Really good article about Dr. Hook
posted at 2/5/2013 2:06 PM EST
A really long,great article from,surprisingly,Gawker.com.Here's a couple of paragraphs and a link to read the rest:
“Dennis, We’ve Been Crying Too Much”: Dr. Hook and the Untold Story of the Best Rock Movie Ever Made
I have seen Woodstock and I have seen The Last Waltz. I have seen Don't Look Back, Eat the Document, and No Direction Home. I have seen the Maysles Brothers' documentary about the Rolling Stones, as well as Jean-Luc Godard's semi-documentary about the Rolling Stones and Robert Frank's notoriously unreleased documentary about the Rolling Stones, which legend has it you're only legally allowed to watch in the presence of both Jagger and Richards. (It was only okay.) I have seen The Great Rock and Roll Swindleas well as The Filth and the Fury, Julien Temple's two different documentaries about the Sex Pistols. I have seen that double-DVD Tom Petty documentary. I have seen the special features. I have seen the movie where Chris Holmes from W.A.S.P. slowly drinks himself nearly to death in a darkened swimming pool enclosure and Ozzy pours the orange juice all over the counter. I have seen David Bowie's cocaine skeleton doing Burroughsian cut-ups on the floor of a luxury hotel in the difficult-to-find TV specialCracked Actor. To varying degrees, I enjoyed all these films, but if you asked me to tell you my very-favorite-ever cinematic document of a rock and roll band, I would have to break down and admit that it's a 10-dollar import DVD of Dr. Hook and the Medicine Show doing a live-for-German-TV performance sometime in 1974.
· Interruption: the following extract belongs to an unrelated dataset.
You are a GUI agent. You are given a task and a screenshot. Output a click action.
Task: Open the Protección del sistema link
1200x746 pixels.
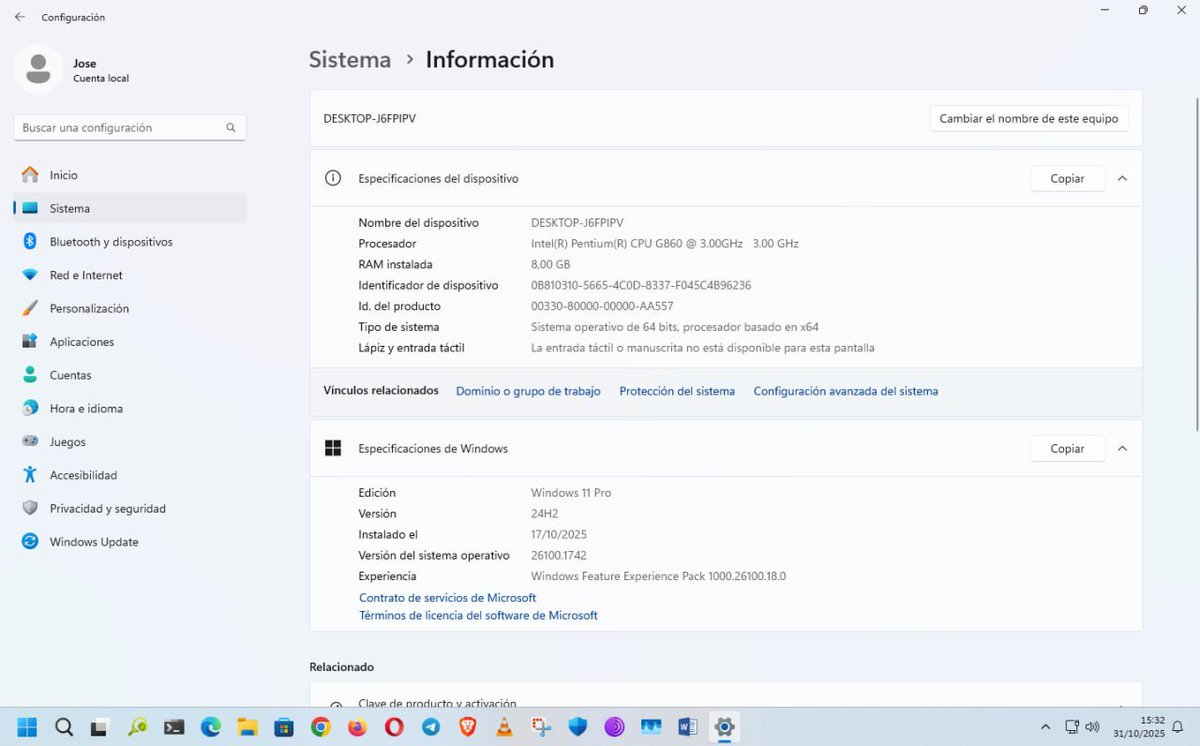[677, 391]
I have seen it at least 30 times.
I'm not saying this little live DVD by a largely forgotten band is better than the abovementioned films by the likes of Scorsese, Godard, Pennebaker, and Bogdanovich. What I am saying, though, is that none of these films has provided me with the same feeling of entertainment verging on sheer life-affirming joy as has Dr. Hook and the Medicine Show: Live, and that none has so consistently reminded me what playing music onstage should, at its very highest point,feel like.